■ MATERIAL TO PROCESS
···

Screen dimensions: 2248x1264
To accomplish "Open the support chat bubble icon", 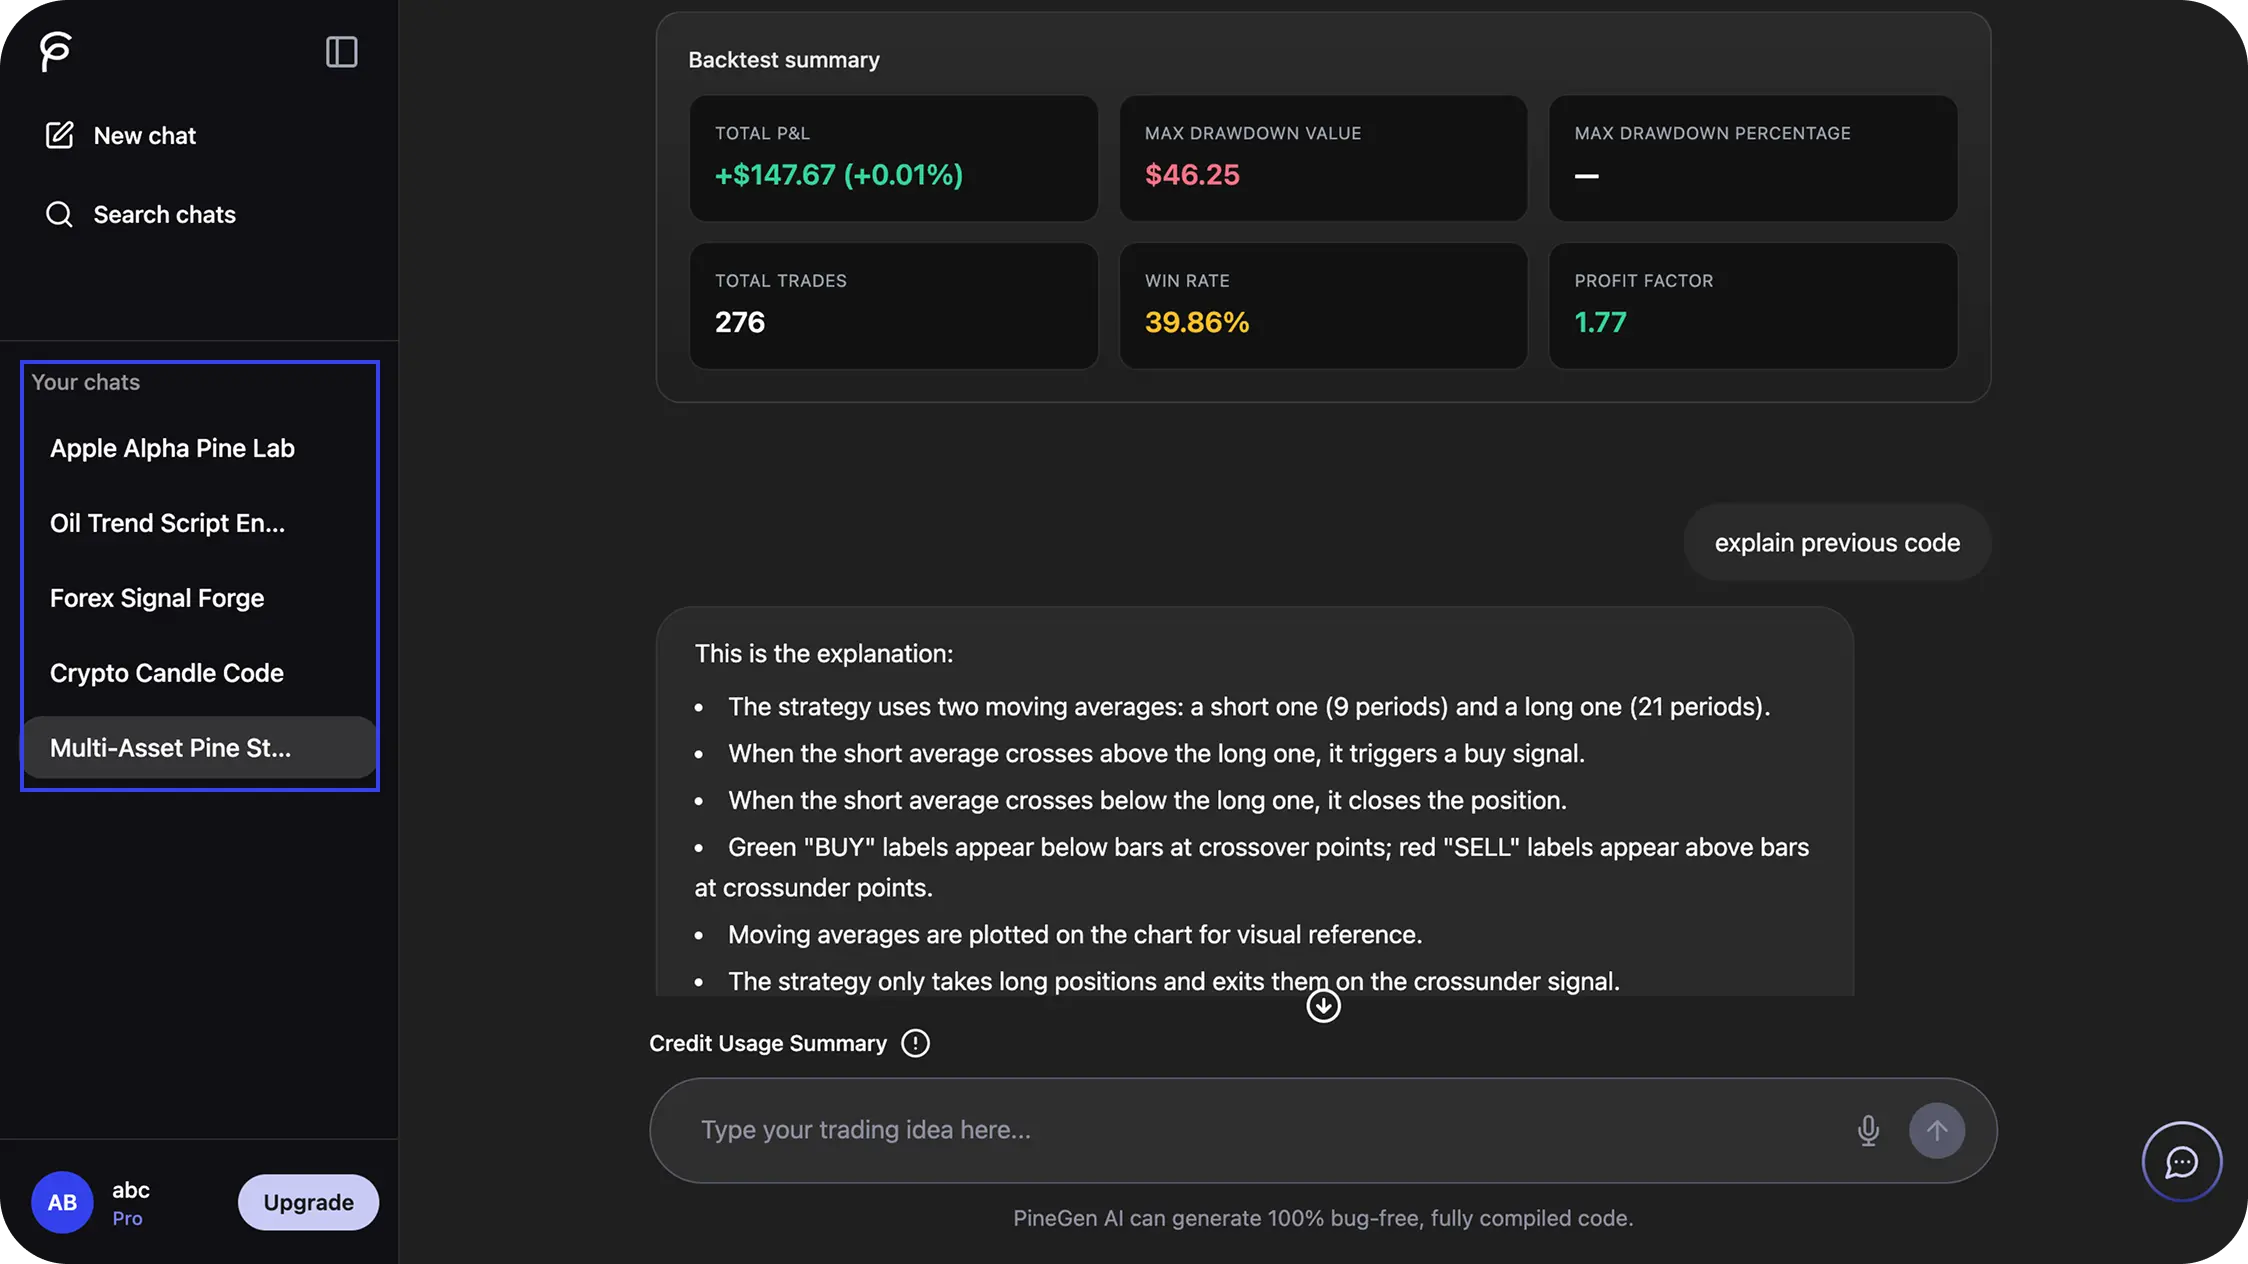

···

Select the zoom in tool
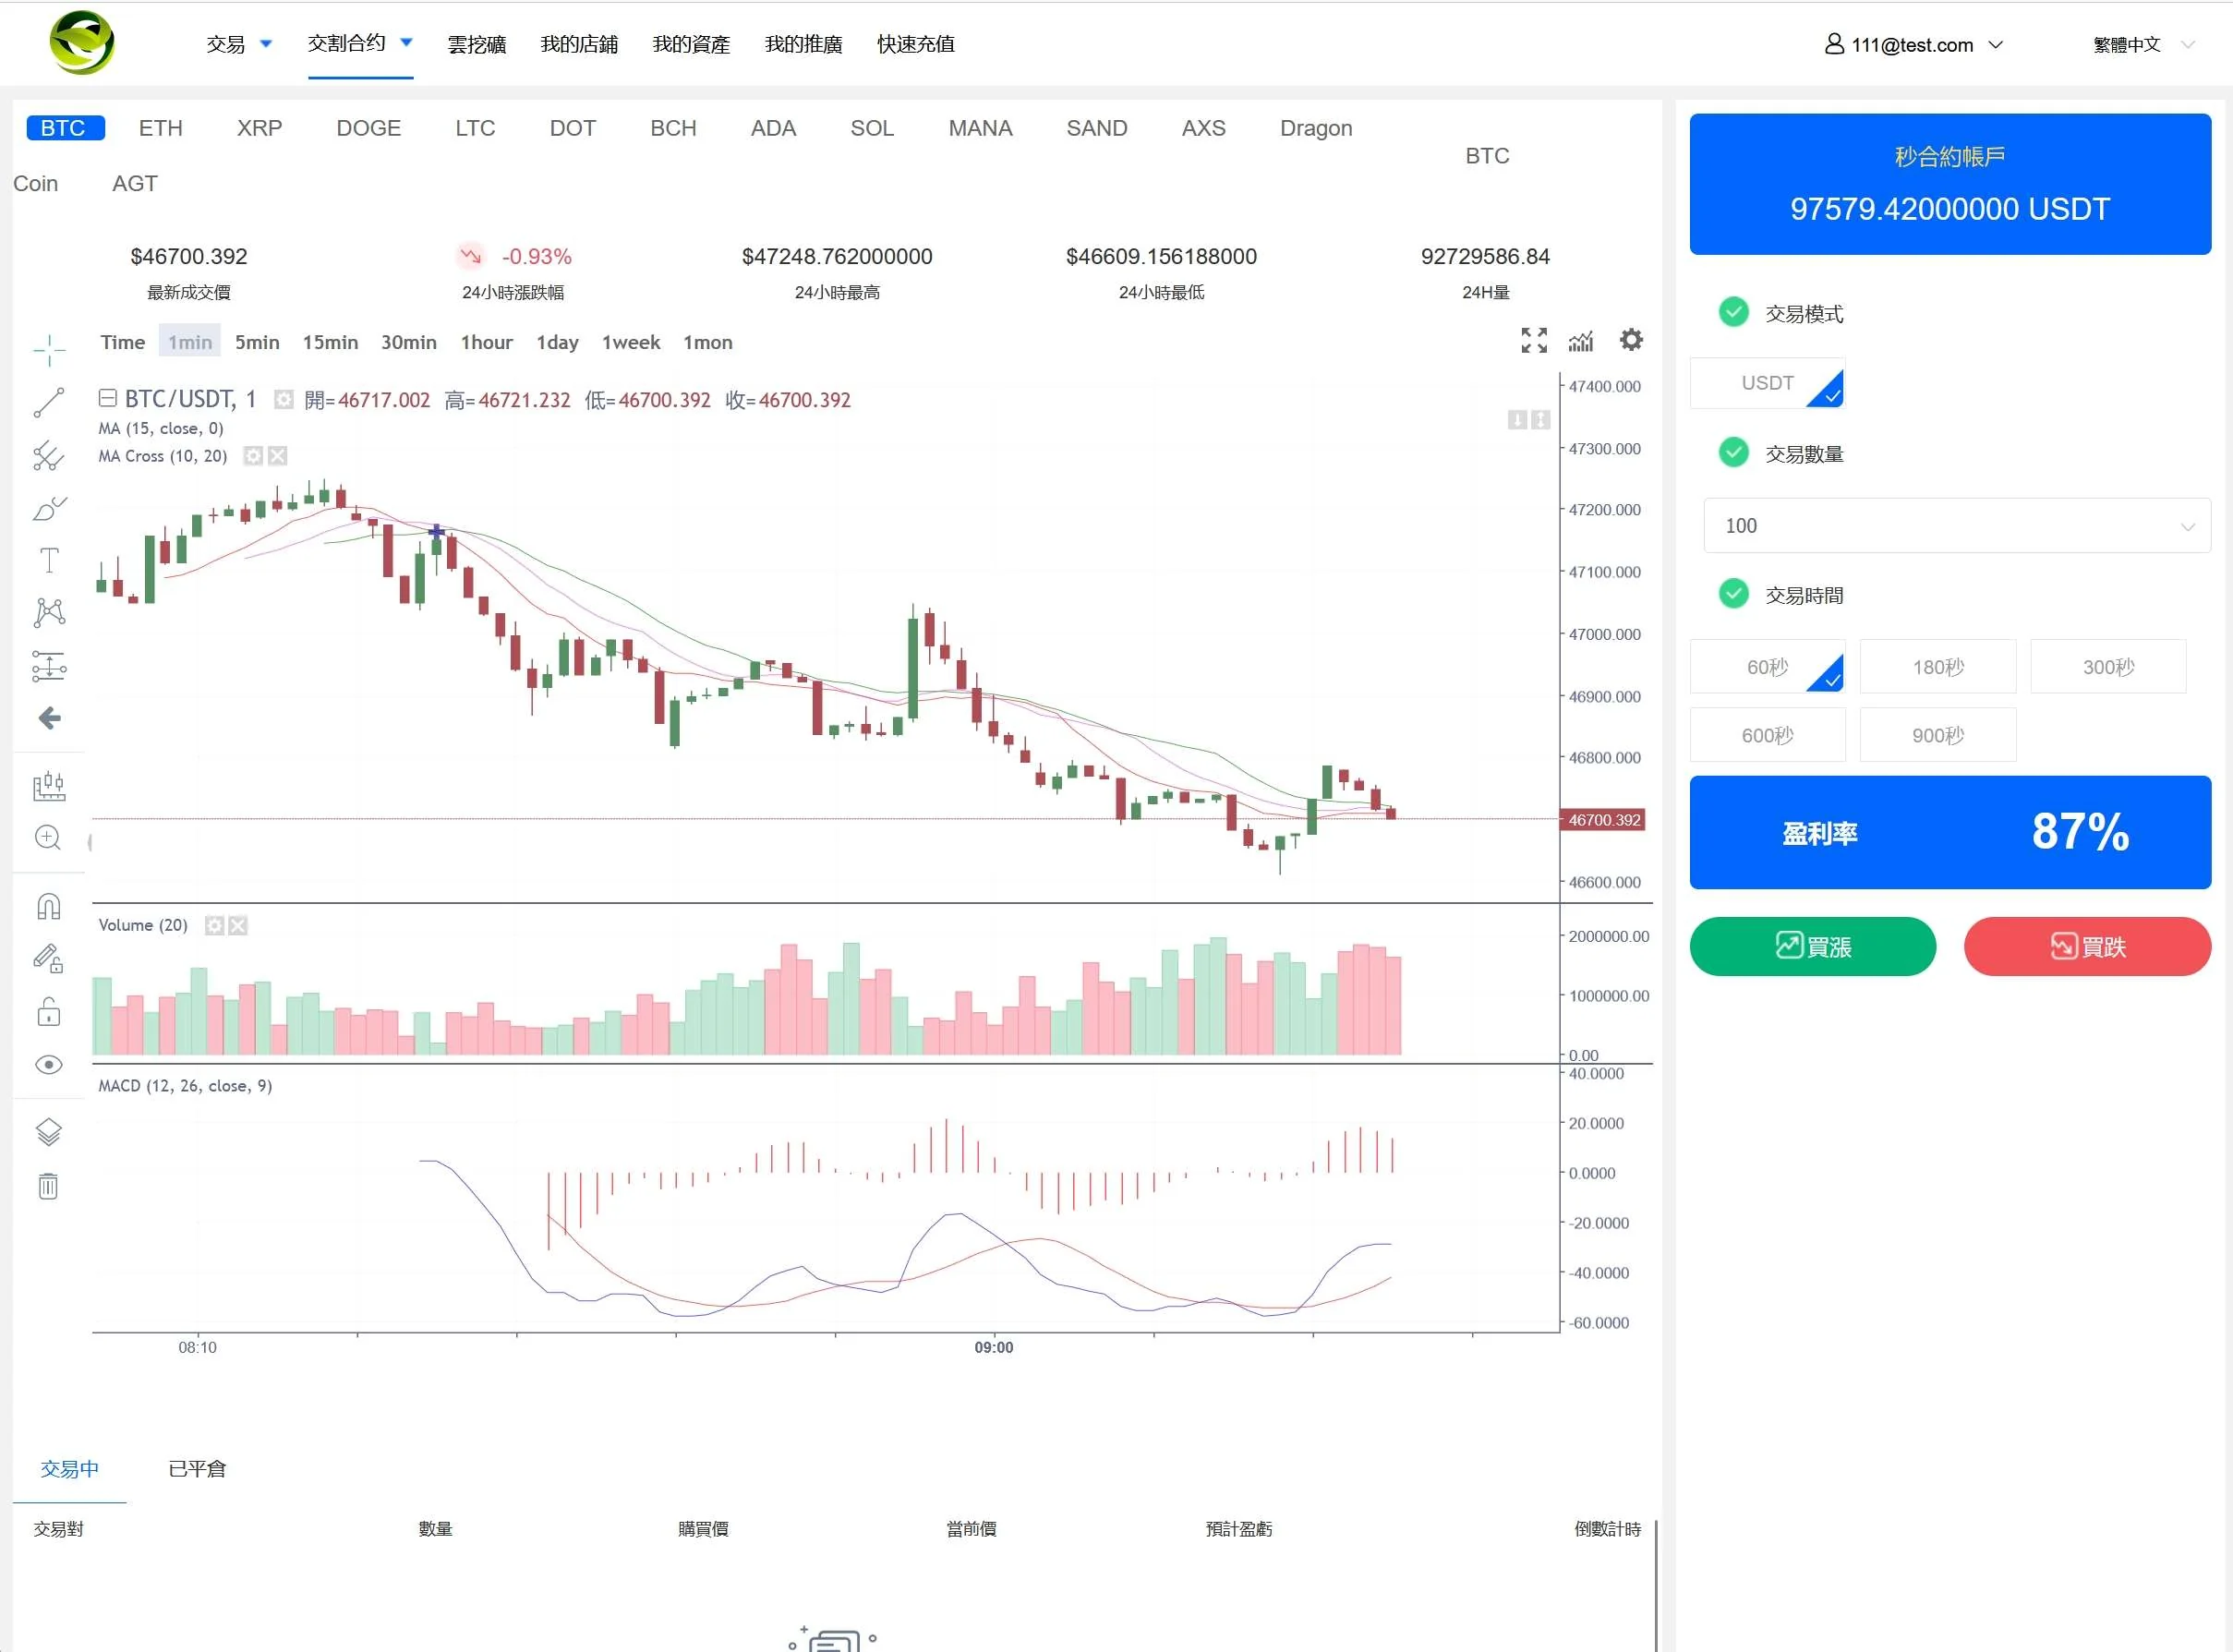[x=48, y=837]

···

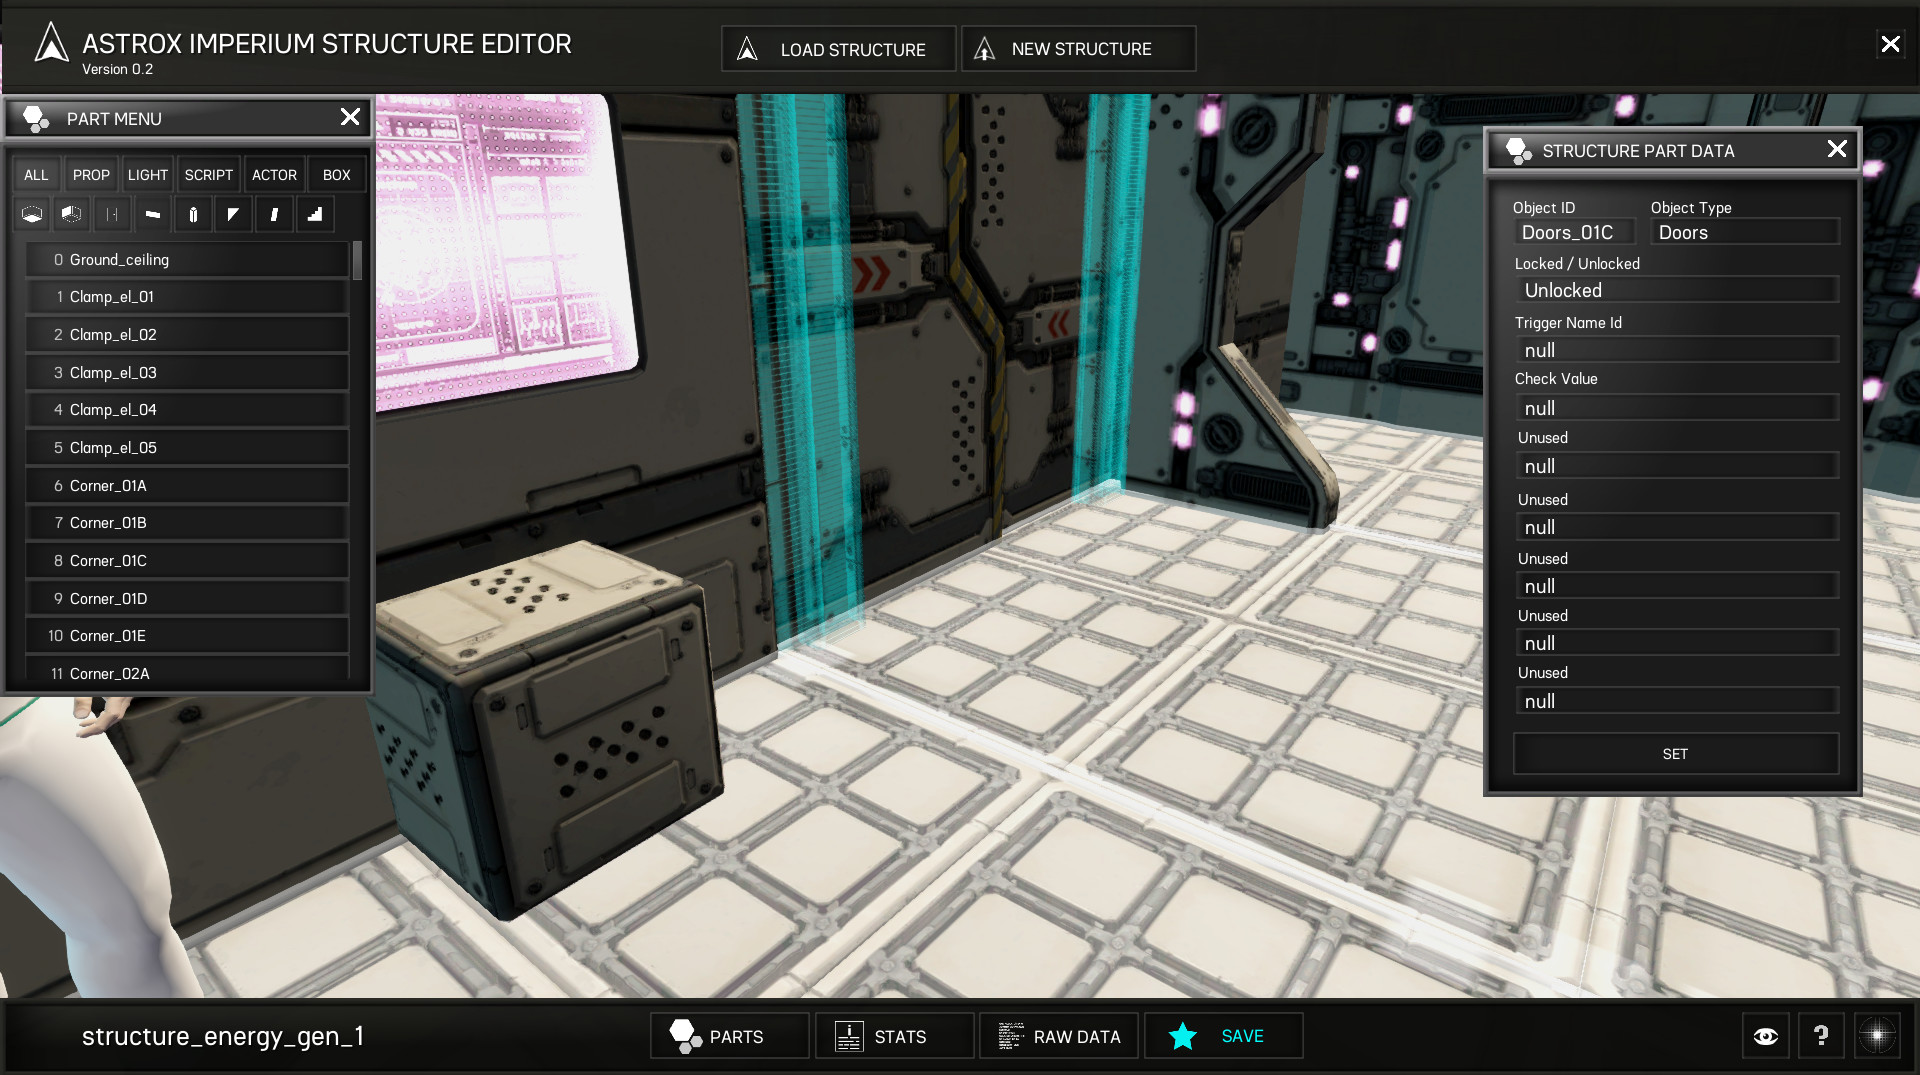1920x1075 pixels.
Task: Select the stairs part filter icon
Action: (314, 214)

···

Copy out exactly the material that runs from the line with "Screen dimensions: 2248x1264" to the line with "the support chat", ends included, and leave the pictures behind.

■ THE COMPLETED TASK
Screen dimensions: 2248x1264
To accomplish "Open the support chat bubble icon", 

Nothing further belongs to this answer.